Tasks to complete:
a - According to the article on at-home coronavirus tests, on what date did the FDA authorize LabCorp's Pixel at-home nasal swab test?
b - In the article on at-home coronavirus tests, turn the paragraph beginning "Of course, the test is not as simple" into a short list that keeps its main facts.

Can I get a coronavirus test at home or not?


The FDA has authorized at-home collection for saliva coronavirus tests. | Claudio Reyes / AFP via Getty Images

The FDA authorized an at-home spit test for the coronavirus, but the future of rapid at-home tests isn’t here yet. For weeks now, the federal government has issued warnings to the American public about deceptive or just plain crooked companies selling at-home coronavirus test kits that weren’t authorized by the Food and Drug Administration (FDA) — despite some of them claiming that they were. That’s now changed.
If you want to get tested for Covid-19 without leaving your home, you now have two FDA-authorized options to choose from. On May 7, the FDA granted an emergency use authorization for at-home saliva collection for Covid-19 tests developed by a lab at Rutgers University. The lab, RUCDR Infinite Biologics , joins LabCorp’s Pixel at-home nasal swab test, which was authorized by the FDA on April 21. (You can find a current list of FDA-authorized tests here .)
This should mean, depending on availability, you can now spit in a tube from the comfort of your living room to find out if you have Covid-19. For many, that’s a more attractive prospect than shoving a swab up your nose. The Pixel test lets you get tested for the coronavirus from home, but unlike some of the “ getting stabbed in the brain ” diagnostic tests we’ve seen, it does not require the swab to be inserted too far. Still, the saliva-based test seems like the less painful option.
Of course, the test is not as simple as just spitting in your house. With a doctor’s order, you have to buy a kit and follow the directions, which include spitting under the supervision of a health care professional via telehealth. Then you must properly package and ship the test back to the lab. The Rutgers lab is currently the only one authorized to process the tests, which are sold by at least two kit distributors: 1Health.io and Vault Health , which lists the price of a test at $150.
“With at-home testing, individuals now have access to testing without the fear of exposure to the virus or wasting scarce PPE used in nasal swab test environments,” Vault Health CEO Jason Feldman told Recode.
Due in part to the FDA wanting to get as many tests as possible out there, Covid-19 tests have operated in a bit of a regulatory gray area. This has some drawbacks. While the at-home collection spit test is newly authorized, distributors like 1Health.io and Vault Health have been allowed to market their at-home saliva tests for weeks now, due to the FDA’s policy of allowing diagnostic tests to be sold as long as they submitted for an Emergency Use Authorization (EUA) and passed their own validation tests. Until today, 1Health.io only sold its tests to health care providers to distribute to their patients until it received the authorization, but it’s now selling directly to consumers, too.

[Saved data entries]
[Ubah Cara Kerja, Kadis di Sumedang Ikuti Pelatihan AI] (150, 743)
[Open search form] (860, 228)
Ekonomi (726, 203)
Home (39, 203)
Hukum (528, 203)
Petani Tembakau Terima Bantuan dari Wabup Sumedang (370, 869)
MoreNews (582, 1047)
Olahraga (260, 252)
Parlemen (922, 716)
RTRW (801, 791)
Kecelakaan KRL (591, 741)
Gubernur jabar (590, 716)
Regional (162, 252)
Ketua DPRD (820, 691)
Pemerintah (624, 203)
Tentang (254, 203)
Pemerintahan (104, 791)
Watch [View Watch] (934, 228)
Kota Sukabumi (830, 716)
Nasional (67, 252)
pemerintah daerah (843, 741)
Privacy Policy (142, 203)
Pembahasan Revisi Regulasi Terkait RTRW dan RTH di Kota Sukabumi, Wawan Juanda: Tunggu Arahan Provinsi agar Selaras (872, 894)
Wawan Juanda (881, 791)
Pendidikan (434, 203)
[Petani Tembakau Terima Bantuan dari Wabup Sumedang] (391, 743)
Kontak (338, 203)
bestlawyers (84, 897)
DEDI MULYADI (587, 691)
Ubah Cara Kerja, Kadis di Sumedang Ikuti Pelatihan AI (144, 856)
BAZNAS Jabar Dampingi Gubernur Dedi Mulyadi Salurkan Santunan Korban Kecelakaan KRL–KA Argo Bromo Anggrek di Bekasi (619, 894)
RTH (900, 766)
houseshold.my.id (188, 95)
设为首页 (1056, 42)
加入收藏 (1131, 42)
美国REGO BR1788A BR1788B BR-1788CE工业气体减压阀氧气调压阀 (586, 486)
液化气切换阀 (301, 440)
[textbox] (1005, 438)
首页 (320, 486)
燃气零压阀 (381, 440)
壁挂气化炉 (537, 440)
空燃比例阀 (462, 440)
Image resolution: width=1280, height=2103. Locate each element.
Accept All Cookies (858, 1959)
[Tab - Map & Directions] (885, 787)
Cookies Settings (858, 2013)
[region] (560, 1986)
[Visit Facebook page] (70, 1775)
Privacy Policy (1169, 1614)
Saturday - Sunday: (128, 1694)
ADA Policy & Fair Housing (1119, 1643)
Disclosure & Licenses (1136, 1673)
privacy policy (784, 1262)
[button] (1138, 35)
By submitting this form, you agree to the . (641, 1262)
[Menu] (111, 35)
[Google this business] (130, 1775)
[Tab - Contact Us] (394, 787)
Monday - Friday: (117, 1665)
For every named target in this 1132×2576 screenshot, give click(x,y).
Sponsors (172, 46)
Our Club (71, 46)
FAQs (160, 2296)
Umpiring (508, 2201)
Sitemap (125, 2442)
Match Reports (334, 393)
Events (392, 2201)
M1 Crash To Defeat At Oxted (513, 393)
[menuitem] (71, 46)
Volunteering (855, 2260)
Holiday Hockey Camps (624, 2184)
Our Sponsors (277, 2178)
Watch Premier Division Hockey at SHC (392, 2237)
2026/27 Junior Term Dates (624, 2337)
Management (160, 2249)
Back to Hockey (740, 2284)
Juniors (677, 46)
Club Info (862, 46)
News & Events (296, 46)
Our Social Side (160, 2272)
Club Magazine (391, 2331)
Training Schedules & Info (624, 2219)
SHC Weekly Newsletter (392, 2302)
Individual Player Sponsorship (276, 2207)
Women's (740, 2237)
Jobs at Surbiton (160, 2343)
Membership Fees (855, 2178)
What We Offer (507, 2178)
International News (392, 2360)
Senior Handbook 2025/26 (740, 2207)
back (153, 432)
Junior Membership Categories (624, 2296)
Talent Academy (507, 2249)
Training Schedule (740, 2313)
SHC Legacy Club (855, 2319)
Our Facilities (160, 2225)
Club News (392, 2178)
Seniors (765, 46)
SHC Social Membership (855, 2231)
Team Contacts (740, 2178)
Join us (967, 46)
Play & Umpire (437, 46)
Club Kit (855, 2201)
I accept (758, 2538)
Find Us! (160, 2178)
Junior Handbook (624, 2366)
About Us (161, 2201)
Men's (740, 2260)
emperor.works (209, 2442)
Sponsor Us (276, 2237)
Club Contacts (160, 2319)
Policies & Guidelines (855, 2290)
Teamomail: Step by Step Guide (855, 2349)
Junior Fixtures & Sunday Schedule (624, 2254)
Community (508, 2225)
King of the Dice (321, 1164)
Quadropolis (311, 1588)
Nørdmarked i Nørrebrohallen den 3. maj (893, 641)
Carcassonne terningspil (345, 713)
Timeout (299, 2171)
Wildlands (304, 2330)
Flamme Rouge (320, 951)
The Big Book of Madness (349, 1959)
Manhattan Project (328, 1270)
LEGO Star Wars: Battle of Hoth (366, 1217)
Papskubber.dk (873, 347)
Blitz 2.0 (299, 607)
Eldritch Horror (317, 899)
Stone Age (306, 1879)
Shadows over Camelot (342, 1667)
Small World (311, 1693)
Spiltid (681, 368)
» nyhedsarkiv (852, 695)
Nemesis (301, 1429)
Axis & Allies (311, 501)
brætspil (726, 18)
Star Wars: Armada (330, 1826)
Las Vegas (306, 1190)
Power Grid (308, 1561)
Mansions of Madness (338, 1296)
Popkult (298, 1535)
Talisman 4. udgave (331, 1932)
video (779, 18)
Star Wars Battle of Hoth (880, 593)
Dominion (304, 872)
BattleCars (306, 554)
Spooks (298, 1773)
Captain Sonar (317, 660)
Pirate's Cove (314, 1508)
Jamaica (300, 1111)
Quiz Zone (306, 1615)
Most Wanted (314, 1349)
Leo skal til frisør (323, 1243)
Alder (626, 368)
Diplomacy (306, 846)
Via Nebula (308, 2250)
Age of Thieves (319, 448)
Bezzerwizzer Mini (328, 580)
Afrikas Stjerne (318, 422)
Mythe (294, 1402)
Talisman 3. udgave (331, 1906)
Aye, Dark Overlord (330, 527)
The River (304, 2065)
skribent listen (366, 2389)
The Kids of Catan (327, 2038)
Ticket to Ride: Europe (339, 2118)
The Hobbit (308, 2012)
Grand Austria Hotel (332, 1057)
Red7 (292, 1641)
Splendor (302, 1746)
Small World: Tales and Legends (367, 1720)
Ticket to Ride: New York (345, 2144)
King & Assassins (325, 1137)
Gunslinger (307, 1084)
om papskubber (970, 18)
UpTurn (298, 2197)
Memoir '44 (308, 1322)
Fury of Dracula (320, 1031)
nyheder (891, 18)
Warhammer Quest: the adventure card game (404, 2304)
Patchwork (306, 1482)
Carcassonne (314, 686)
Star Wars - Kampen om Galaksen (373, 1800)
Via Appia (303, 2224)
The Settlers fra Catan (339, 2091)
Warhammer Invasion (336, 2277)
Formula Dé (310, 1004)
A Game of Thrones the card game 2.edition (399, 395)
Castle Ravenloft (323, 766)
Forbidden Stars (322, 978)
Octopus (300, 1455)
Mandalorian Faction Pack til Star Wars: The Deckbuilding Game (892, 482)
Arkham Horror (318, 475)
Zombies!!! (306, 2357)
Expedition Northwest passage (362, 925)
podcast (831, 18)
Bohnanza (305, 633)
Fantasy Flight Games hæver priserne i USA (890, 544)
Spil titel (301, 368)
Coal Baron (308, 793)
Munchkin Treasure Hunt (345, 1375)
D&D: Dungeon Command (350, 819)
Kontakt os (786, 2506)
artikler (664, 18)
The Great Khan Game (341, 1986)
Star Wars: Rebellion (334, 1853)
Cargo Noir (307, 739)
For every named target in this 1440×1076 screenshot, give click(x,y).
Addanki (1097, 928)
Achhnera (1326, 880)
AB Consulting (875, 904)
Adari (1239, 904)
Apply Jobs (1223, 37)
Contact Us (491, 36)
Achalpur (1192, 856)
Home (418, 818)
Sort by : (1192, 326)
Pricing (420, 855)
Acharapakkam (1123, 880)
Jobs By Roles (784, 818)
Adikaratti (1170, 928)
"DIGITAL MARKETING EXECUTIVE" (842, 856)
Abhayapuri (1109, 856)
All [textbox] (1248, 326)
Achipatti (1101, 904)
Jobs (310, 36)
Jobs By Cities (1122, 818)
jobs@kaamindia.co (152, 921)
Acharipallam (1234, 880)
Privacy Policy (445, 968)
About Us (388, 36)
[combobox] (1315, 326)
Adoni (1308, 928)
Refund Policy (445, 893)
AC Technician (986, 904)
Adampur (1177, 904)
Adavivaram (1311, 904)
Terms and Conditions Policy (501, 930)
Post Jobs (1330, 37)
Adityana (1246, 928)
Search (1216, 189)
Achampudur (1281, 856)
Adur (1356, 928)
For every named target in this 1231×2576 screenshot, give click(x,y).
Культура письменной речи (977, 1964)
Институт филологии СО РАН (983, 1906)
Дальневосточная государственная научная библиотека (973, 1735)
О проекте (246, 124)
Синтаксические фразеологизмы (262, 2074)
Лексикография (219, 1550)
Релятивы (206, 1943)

Answers to the tasks:
a - April 21.

b -
- A doctor's order is needed to buy a kit, and you must follow its directions.
- You spit while a health care professional watches via telehealth.
- You package the test properly and ship it back to the lab.
- The Rutgers lab is the only one authorized to process the tests.
- At least two distributors sell the kits: 1Health.io and Vault Health, which lists a test at $150.